Multiple Choice Questions
1. In "They Don't Love You Like I Love You," when the speaker says that "Maps are ghosts," what technique is being used?
(a) Malapropism.
(b) Simile.
(c) Synesthesia.
(d) Oxymoron.
2. In "Ink-Light," to what does the speaker compare her desire?
(a) A bomb.
(b) A carnivorous plant.
(c) A train.
(d) A jaguar.
3. In "Ink-Light," the speaker mentions "the ramus" of which of the beloved's body parts?
(a) Jaw.
(b) Stomach.
(c) Thigh.
(d) Eye.
4. What is distinctive about the structure of "Blood-Light"?
(a) If compressed, the lines would form a free-verse version of a sonnet.
(b) It uses ballad meter.
(c) It is the only rhymed poem in the collection.
(d) It is grouped into two-line stanzas.
5. In "Manhattan Is a Lenape Word," what creature does the speaker claim is walking down West 29th Street?
(a) A rabbit.
(b) A lion.
(c) A coyote.
(d) A bull.
Short Answer Questions
1. In the page 1 lines, "when the war ended. The war ended/ depending on which war you mean," what technique is used to introduce ambiguity?
2. In "Catching Copper," what kind of "comb" is meant in the page 9 lines, "you should see my brothers' bullet/ make a comb, by chewing holes/ in what is sweet"?
3. In "These Hands, If Not Gods," the entire poem explains why the speaker is like a god. What technique is this an example of?
4. In "These Hands, If Not Gods," the speaker addresses a lover who is not present in the poem.
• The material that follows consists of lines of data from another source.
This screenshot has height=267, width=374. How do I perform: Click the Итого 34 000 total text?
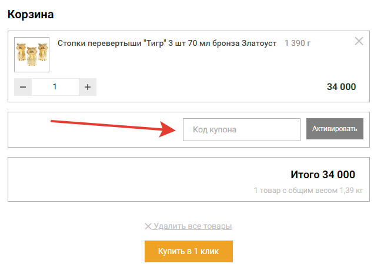pos(323,175)
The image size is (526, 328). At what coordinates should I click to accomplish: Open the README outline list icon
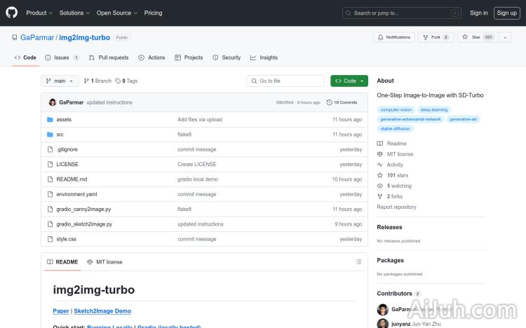[359, 262]
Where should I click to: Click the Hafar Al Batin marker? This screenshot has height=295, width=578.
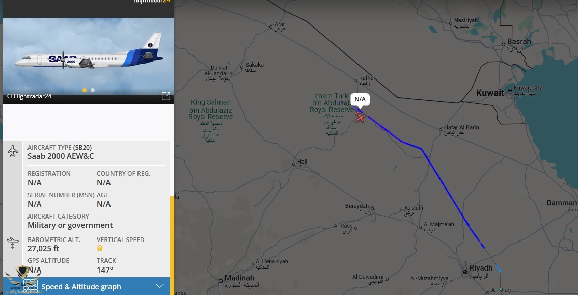pyautogui.click(x=440, y=130)
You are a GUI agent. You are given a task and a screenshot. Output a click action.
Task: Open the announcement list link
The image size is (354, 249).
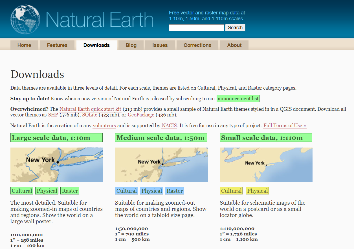(238, 99)
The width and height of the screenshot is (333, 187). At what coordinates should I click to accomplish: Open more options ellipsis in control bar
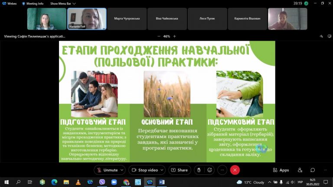[222, 170]
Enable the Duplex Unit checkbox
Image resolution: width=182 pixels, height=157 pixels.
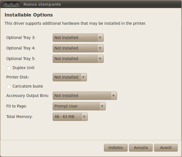tap(9, 68)
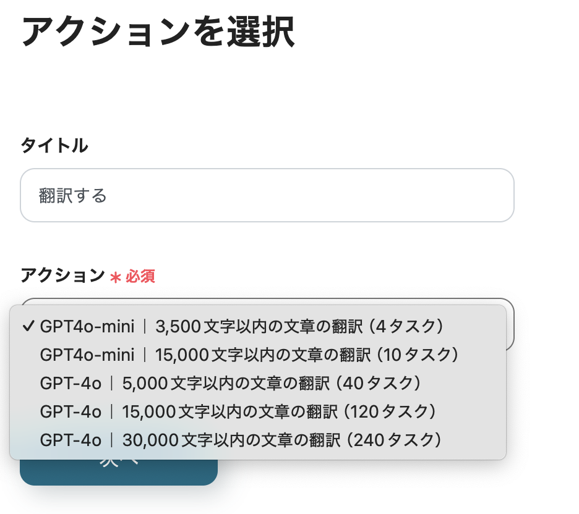Click the アクション field label
The image size is (579, 514).
click(62, 276)
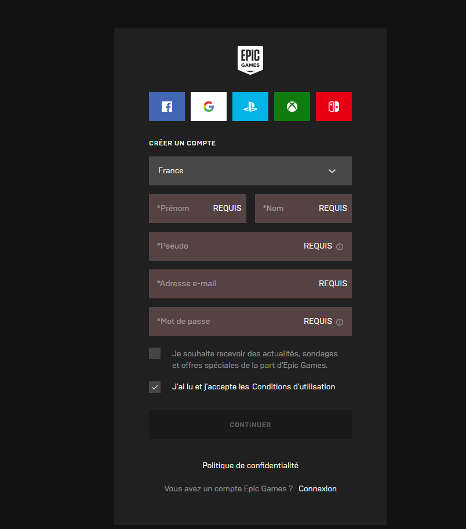The width and height of the screenshot is (466, 529).
Task: Click the country dropdown chevron arrow
Action: [332, 171]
What technique is this an example of?
5. In "Like Church," what does the speaker mean by "It is real work not to perform/ a fable" (30)?
Short Essay Questions
1. In "They Don't Love You Like I Love You," why does the speaker mention Beyoncé and the Yeah Yeah Yeahs?
2. In "Run'n'Gun," what life lessons does the speaker learn from playing basketball?
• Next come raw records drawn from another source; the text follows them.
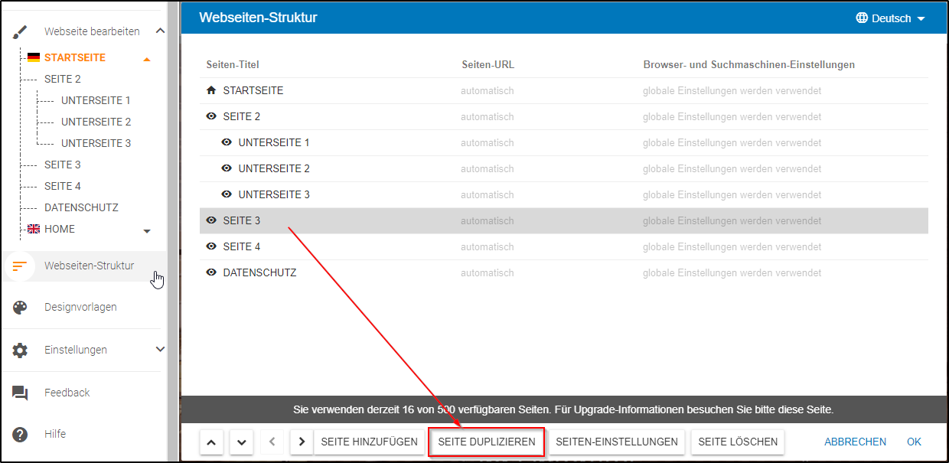
Task: Open the Webseiten-Struktur sidebar icon
Action: pos(20,266)
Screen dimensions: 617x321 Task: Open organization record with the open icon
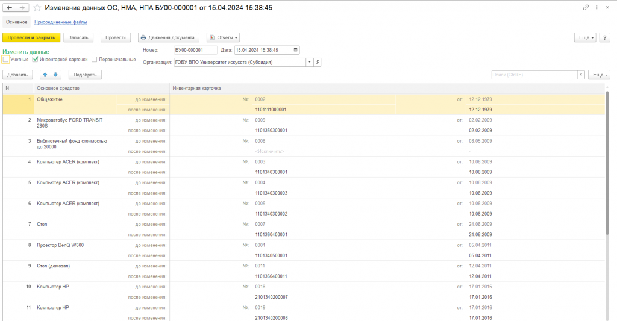click(x=317, y=62)
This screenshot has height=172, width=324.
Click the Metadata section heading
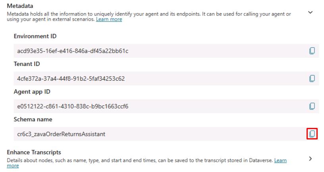point(20,6)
3. In "Skin-Light," what is the "work of all good yokes" (22)?
4. What does the speaker mean in "They Don't Love You Like I Love You" when she says that she can see through maps?
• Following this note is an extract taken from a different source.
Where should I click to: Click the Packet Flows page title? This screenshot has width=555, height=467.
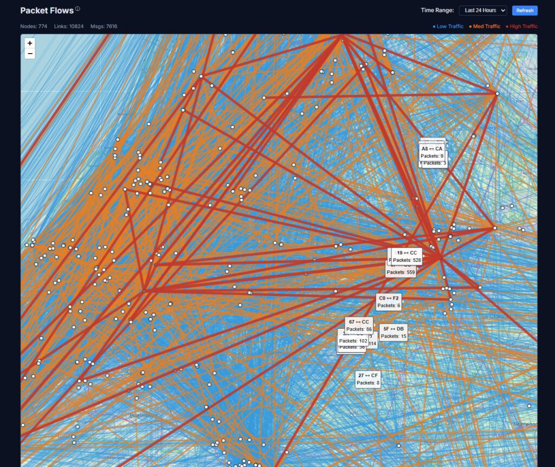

5. In "Ink-Light," how are colors used to shift the poem's tone?
6. In what way does the page 1 opening line of "Postcolonial Love Poem," ("I've been taught bloodstones can cure a snakebite") center the Mojave worldview?
7. To whom is the speaker alluding in the third strophe of "These Hands, If Not Gods," when she mentions "a sin worth hurting for" (7), and how does the reader know this?
8. In "Manhattan Is a Lenape Word," what dark joke does the speaker make about reparations?
9. What is the main point being made in "American Arithmetic"?
10. In "The Mustangs," why does the speaker open the poem by reminding the reader that it was "In another life" that her brother was a high-school athlete (35)?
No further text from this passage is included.